Sudans Militärrat sieht Einigung mit Protestbewegung

Während die Demonstranten im Sudan den Druck auf den regierenden Militärrat erhöhen wollen, gibt sich dieser konziliant: Es gebe eine Einigung über die meisten Forderungen der Protestbewegung. 

Demonstranten am Montag in Khartum

Demonstranten am Montag in Khartum

Der Militärrat im Sudan hat nach eigenen Angaben eine weitgehende Übereinkunft mit der Protestbewegung erzielt. "Wir haben eine Einigung über die meisten Forderungen" der oppositionellen Allianz für Freiheit und Wandel, sagte Militärratssprecher Schamseddine Kabbaschi nach einem Treffen mit Vertretern der Protestbewegung. Er ging aber nicht konkret auf die zentrale Forderung nach einer sofortigen Machtübergabe an eine Zivilregierung ein. Es habe "keinen großen Streit" gegeben, sagte Kabbaschi vor Journalisten.

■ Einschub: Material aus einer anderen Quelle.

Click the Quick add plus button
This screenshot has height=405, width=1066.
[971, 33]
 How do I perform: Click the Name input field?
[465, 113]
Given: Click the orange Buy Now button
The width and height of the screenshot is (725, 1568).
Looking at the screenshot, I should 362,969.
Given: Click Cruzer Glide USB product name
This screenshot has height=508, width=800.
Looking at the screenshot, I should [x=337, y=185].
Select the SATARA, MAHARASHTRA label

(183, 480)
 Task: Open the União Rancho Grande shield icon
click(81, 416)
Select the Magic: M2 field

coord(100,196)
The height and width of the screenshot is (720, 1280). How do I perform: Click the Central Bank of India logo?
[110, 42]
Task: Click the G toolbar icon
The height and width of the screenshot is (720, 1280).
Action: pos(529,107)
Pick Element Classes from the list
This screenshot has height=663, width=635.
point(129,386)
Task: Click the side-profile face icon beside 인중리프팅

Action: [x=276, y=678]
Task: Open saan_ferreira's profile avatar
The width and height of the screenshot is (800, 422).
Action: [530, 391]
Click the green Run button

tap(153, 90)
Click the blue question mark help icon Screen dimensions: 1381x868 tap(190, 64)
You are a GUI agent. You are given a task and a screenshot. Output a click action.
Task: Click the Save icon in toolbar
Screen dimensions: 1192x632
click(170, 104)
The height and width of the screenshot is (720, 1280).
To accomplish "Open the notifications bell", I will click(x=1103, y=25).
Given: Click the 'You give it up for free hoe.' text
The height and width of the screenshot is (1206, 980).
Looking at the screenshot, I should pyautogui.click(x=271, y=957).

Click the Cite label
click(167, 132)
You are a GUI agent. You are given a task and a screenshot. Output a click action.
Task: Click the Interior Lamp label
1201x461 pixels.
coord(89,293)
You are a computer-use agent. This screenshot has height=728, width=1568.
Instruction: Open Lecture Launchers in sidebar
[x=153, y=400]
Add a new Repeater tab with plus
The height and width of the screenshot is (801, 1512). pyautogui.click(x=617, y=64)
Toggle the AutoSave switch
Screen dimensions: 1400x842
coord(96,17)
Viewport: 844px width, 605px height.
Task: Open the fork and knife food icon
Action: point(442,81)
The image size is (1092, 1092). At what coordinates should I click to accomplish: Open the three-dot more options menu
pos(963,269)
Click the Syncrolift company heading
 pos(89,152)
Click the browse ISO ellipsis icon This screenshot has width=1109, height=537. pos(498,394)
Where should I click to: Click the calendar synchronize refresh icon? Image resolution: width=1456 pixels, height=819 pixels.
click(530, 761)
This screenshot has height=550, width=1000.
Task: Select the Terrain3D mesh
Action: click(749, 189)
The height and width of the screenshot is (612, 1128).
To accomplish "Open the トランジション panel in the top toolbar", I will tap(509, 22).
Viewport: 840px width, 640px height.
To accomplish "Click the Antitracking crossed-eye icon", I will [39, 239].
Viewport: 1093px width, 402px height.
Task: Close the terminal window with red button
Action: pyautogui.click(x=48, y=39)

Einer der Vertreter der Protestbewegung, Ahmed al-Rabia, sagte, unter anderem hätten sich beide Seiten auf die Gründung eines gemeinsamen Komitees geeinigt. Nähere Angaben dazu machte er nicht. 

Demonstration am Dienstag

Demonstration am Dienstag

In einer separaten Erklärung gab der Militärrat zudem den Rücktritt von drei seiner zehn Mitglieder bekannt. Demnach scheiden Generalleutnant Omar Sain al-Abdin, Generalleutnant Dschalaluddin Al-Scheich und Generalleutnant Al-Tajieb Babikir aus dem Gremium aus.

Der Militärrat regiert den Sudan übergangsweise seit dem Sturz des jahrzehntelang autoritär herrschenden Staatschefs Omar al-Baschir am 11. April. Die Protestbewegung fordert eine sofortige Übergabe der Macht an eine Zivilregierung und will den Druck mit einem riesigen Protestmarsch erhöhen. Der an der Spitze der Proteste stehende Berufsverband SPA rief für Donnerstag zu einem Marsch mit einer Million Teilnehmern auf, wie SPA-Anführer Ahmed al-Rabia vor dem Treffen erklärt hatte.

Krisentreffen afrikanischer Staaten in Kairo

Krisentreffen afrikanischer Staaten in Kairo

Die Demonstranten drohten zudem mit einer weiteren Eskalation, sollte die Armee ihren Forderungen nicht nachkommen. "Wir bereiten einen Generalstreik vor", sagte ein weiterer Anführer der Proteste. Tausende Demonstranten blockieren seit Tagen die Zentrale der Armee in der sudanesischen Hauptstadt.

Während sich die USA am Dienstag hinter die Forderung der Demonstranten stellten, plädierten Staatschefs aus sieben afrikanischen Staaten bei einem Krisengipfel in Kairo am Dienstag für eine Frist von drei Monaten für den Machtwechsel.

Unter den politischen Parteien herrscht nach wie vor Uneinigkeit über die Bildung einer Regierung, wie die Onlinezeitung "Sudan Tribune" berichtete. Mehrere Parteien forderten dem Bericht zufolge eine Übergangsphase mit einer zivilen Regierung, die weiter von den Streitkräften kontrolliert wird - was die Demonstranten ablehnen.